Grüne Neustadt

Die Grünen - Neustadt a.d. Weinstraße

Grüner Rückblick auf das Jahr 2022 von Elke Kimmle

Liebe Grüne und liebe Gäste,

wer uns noch nicht kennt – Rainer Grun-Marquardt und ich (Elke Kimmle) sind seit September 2020 die Fraktionsvorsitzenden der Grünen in Neustadt.

Obwohl wir also seit über zwei Jahren als Sprecher*innen aktiv sind, ist das hier unser erster Neujahrsempfang „in echt“ – in dieser Funktion.

Und wir freuen uns riesig darüber. Dass wir uns jetzt begegnen und mit euch ins Gespräch kommen können.

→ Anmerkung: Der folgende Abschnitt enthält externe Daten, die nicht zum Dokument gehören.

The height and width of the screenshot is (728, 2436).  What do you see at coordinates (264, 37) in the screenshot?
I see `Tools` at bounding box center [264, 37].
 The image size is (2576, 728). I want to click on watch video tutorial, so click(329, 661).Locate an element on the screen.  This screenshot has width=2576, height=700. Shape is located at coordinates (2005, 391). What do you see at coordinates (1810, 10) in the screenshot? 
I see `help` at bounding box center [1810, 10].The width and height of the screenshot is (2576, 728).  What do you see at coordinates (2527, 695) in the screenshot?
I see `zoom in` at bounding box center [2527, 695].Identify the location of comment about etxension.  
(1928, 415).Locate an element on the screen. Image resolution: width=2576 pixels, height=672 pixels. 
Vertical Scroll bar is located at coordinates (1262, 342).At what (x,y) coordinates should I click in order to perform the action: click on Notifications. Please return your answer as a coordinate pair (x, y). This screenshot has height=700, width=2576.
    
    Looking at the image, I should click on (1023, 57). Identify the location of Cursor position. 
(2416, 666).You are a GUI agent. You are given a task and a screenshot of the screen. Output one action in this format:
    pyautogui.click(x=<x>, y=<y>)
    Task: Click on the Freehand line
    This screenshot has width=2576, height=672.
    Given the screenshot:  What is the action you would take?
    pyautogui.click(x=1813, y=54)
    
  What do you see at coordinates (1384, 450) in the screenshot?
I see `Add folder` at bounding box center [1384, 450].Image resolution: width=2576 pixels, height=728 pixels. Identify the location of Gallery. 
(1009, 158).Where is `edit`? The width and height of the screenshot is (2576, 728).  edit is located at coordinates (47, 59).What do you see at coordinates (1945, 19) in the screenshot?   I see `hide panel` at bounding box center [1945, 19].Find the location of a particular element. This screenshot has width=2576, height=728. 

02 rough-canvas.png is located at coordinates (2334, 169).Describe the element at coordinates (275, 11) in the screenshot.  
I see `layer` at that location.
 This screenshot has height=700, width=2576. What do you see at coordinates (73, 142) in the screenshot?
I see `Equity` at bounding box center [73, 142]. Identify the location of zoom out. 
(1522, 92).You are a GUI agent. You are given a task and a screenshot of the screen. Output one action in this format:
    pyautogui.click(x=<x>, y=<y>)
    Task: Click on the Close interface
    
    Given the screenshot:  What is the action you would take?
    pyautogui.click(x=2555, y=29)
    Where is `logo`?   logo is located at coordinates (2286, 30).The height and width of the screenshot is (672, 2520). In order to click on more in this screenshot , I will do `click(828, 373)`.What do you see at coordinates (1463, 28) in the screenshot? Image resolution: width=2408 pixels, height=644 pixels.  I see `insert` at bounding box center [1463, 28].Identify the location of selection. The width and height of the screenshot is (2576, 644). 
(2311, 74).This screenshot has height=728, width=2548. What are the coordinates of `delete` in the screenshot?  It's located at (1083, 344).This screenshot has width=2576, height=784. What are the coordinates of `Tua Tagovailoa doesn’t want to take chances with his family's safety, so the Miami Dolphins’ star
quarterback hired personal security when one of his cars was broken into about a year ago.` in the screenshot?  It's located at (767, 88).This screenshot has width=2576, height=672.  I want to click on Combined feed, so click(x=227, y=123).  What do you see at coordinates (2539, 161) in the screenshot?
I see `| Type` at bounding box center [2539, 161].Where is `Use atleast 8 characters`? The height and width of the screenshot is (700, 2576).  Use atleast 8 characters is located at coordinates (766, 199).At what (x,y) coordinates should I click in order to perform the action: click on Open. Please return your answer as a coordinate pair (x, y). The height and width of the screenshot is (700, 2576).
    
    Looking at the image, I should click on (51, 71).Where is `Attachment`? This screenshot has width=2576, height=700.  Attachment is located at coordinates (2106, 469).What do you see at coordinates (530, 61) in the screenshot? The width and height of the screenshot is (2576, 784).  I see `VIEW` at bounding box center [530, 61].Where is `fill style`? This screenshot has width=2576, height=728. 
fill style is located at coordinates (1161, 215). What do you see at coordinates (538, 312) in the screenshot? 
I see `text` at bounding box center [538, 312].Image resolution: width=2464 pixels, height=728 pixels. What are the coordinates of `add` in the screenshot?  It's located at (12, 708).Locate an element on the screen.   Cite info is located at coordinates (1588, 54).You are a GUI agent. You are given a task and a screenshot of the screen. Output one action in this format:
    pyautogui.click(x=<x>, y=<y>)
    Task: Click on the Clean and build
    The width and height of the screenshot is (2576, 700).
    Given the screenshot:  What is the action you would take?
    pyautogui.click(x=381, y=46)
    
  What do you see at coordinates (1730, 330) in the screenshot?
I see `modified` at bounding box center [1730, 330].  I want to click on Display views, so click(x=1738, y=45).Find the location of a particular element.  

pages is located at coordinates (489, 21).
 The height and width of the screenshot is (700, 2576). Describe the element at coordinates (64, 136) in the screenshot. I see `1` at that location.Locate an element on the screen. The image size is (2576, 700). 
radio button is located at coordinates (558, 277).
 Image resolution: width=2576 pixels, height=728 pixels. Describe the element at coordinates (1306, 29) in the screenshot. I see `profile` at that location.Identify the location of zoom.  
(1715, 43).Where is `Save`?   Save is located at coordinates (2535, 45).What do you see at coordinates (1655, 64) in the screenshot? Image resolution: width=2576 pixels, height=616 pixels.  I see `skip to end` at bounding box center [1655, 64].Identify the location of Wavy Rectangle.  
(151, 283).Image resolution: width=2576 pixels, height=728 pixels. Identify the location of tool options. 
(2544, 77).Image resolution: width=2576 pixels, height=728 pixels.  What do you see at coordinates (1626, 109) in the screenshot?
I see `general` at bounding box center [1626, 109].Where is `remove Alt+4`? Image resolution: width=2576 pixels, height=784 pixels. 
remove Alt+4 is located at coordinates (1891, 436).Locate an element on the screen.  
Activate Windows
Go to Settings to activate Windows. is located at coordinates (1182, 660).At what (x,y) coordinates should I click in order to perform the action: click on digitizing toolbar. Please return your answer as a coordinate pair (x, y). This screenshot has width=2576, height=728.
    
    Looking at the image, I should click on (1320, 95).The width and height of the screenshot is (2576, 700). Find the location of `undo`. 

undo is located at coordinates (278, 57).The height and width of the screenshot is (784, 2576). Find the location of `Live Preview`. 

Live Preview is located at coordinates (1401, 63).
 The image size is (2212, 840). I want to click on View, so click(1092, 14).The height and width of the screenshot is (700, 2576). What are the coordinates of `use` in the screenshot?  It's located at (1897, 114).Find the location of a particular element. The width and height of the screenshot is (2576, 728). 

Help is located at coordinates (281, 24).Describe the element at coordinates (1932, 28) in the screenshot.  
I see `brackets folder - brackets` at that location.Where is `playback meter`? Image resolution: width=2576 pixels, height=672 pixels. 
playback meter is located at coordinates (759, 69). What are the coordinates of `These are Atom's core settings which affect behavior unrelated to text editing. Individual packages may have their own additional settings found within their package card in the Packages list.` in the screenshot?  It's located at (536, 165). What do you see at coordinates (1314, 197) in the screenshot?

2023 ist ein extrem wichtiges Jahr für uns Grüne in Neustadt. Denn wir müssen uns für den Kommunalwahlkampf vorbereiten. Das heißt, wir müssen Frauen und Männer – die etwas in Neustadt bewegen wollen – gewinnen, sich für die Stadtratswahl aufstellen zu lassen. Für die Kandidat*innenliste brauchen wir viele – vor allem Frauen -, da wir abwechselnd Frauen und Männer vorschlagen wollen. Wie es gute Tradition ist für eine gleichberechtigte grüne Partei.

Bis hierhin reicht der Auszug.